# Pose estimation with OpenVINO

This notebook demonstrates live pose estimation in OpenVINO.

We use [this](https://github.com/openvinotoolkit/open_model_zoo/tree/master/models/intel/human-pose-estimation-0001) pose estimation model from [Open Model Zoo](https://github.com/openvinotoolkit/open_model_zoo/).

### Imports

In [None]:
import time

import cv2
import numpy as np
from IPython import display
from numpy.lib.stride_tricks import as_strided
from openvino import inference_engine as ie

from decoder import OpenPoseDecoder

### Download model

In [None]:
base_model_dir = "model"

model_name = "human-pose-estimation-0001"
precision = "FP16"

download_command = f"omz_downloader --name {model_name} --precision {precision} --output_dir {base_model_dir}"
! $download_command

### Load model

In [None]:
model_path = "model/intel/human-pose-estimation-0001/FP16/human-pose-estimation-0001.xml"
model_weights_path = "model/intel/human-pose-estimation-0001/FP16/human-pose-estimation-0001.bin"

# initialize inference engine
ie_core = ie.IECore()
# read the network and corresponding weights from file
net = ie_core.read_network(model=model_path, weights=model_weights_path)
# load the model on the CPU (you can use GPU or MYRIAD as well)
exec_net = ie_core.load_network(net, "CPU")

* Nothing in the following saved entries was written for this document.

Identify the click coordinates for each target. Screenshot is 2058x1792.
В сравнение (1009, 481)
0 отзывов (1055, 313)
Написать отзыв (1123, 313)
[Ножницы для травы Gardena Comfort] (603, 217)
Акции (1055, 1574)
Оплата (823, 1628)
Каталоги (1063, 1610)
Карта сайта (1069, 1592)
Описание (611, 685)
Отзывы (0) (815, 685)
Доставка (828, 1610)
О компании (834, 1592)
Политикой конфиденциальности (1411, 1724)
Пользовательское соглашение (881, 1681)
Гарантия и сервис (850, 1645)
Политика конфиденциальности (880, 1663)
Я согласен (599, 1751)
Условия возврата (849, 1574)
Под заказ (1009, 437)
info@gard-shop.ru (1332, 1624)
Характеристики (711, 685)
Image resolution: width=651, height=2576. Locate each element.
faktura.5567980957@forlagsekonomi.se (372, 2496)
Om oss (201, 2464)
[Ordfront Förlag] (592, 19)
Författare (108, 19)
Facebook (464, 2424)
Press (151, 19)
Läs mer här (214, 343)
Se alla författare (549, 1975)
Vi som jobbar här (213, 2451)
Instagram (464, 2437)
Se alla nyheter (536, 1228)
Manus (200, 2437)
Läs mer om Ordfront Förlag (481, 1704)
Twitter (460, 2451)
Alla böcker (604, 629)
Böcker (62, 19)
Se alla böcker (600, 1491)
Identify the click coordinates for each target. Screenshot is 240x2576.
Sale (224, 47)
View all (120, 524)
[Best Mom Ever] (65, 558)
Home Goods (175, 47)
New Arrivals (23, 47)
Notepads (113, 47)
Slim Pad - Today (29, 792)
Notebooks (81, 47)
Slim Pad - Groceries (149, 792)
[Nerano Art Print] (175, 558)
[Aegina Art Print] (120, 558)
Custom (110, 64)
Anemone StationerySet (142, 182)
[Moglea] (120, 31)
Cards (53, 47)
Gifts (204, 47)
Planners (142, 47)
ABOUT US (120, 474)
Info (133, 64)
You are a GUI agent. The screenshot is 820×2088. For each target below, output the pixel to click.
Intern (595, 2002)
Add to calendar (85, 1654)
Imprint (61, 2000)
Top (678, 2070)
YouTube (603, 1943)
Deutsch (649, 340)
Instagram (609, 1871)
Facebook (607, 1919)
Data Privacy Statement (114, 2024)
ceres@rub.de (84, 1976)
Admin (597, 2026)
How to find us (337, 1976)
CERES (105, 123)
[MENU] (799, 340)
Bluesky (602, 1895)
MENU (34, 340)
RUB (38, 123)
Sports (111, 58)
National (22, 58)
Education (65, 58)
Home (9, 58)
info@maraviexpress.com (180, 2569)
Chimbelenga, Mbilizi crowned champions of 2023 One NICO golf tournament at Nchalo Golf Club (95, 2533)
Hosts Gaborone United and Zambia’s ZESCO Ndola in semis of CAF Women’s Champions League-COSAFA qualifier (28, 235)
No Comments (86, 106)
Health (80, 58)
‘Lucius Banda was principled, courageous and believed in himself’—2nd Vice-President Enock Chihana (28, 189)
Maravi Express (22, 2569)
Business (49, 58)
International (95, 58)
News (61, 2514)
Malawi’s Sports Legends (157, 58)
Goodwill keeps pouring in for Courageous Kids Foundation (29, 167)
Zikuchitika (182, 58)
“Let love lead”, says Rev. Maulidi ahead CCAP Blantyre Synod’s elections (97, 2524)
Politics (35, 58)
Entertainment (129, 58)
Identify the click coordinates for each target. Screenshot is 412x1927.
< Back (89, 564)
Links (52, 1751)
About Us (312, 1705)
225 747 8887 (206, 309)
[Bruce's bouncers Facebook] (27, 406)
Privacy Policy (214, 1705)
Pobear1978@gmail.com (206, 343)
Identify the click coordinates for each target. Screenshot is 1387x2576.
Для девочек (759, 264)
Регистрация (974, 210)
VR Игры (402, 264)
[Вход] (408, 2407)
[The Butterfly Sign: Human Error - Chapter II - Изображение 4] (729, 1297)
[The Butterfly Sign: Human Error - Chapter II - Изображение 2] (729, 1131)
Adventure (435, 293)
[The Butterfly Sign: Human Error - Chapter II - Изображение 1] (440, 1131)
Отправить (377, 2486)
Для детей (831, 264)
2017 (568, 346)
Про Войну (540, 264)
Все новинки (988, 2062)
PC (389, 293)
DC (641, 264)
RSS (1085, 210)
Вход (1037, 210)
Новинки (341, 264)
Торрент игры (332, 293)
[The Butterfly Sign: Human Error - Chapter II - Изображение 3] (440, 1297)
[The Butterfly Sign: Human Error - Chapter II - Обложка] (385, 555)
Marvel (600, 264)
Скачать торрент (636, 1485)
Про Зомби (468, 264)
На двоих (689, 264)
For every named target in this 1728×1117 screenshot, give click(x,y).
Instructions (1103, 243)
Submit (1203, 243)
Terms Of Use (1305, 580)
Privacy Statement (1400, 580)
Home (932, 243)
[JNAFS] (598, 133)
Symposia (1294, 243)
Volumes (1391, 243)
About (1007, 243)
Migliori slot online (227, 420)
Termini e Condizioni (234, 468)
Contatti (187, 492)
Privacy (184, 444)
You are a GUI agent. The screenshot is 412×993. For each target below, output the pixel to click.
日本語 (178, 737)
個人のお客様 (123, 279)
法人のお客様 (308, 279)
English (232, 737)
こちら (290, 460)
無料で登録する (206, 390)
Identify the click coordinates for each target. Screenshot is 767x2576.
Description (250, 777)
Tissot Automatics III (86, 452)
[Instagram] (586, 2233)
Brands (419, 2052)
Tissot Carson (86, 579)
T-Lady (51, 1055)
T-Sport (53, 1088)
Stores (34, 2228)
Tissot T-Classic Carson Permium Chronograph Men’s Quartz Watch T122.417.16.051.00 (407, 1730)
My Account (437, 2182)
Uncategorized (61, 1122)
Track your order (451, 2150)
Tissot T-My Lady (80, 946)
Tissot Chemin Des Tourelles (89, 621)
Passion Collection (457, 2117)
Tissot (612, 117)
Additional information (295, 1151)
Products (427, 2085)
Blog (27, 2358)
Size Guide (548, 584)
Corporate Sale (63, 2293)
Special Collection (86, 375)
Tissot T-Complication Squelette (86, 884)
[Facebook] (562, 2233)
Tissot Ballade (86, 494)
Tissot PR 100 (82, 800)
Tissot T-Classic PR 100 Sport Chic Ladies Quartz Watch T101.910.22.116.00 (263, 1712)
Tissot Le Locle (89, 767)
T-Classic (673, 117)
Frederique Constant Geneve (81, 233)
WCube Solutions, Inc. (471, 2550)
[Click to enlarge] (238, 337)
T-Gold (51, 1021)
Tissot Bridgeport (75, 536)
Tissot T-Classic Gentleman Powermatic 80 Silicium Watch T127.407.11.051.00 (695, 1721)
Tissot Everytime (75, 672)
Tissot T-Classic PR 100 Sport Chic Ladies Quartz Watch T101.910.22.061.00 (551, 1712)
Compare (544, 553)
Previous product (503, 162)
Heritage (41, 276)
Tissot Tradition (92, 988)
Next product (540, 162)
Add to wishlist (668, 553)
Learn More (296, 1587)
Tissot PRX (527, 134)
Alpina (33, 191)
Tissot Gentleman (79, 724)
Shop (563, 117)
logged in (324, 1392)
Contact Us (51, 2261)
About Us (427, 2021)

# get input and output names of nodes
input_key = list(exec_net.input_info)[0]
output_keys = list(exec_net.outputs.keys())

In [None]:
input_key, output_keys

### OpenPoseDecoder

Open Pose Decoder from [OpenVINO Model Zoo](https://github.com/openvinotoolkit/open_model_zoo/blob/master/demos/common/python/models/open_pose.py)

In [None]:
decoder = OpenPoseDecoder()

### Result processing

In [None]:
# 2d pooling in numpy (from: https://stackoverflow.com/a/54966908/1624463)
def pool2d(A, kernel_size, stride, padding, pool_mode="max"):
    """
    2D Pooling

    Parameters:
        A: input 2D array
        kernel_size: int, the size of the window
        stride: int, the stride of the window
        padding: int, implicit zero paddings on both sides of the input
        pool_mode: string, 'max' or 'avg'
    """
    # Padding
    A = np.pad(A, padding, mode="constant")

    # Window view of A
    output_shape = (
        (A.shape[0] - kernel_size) // stride + 1,
        (A.shape[1] - kernel_size) // stride + 1,
    )
    kernel_size = (kernel_size, kernel_size)
    A_w = as_strided(A, shape=output_shape + kernel_size, strides=(stride * A.strides[0], stride * A.strides[1]) + A.strides)
    A_w = A_w.reshape(-1, *kernel_size)

    # Return the result of pooling
    if pool_mode == "max":
        return A_w.max(axis=(1, 2)).reshape(output_shape)
    elif pool_mode == "avg":
        return A_w.mean(axis=(1, 2)).reshape(output_shape)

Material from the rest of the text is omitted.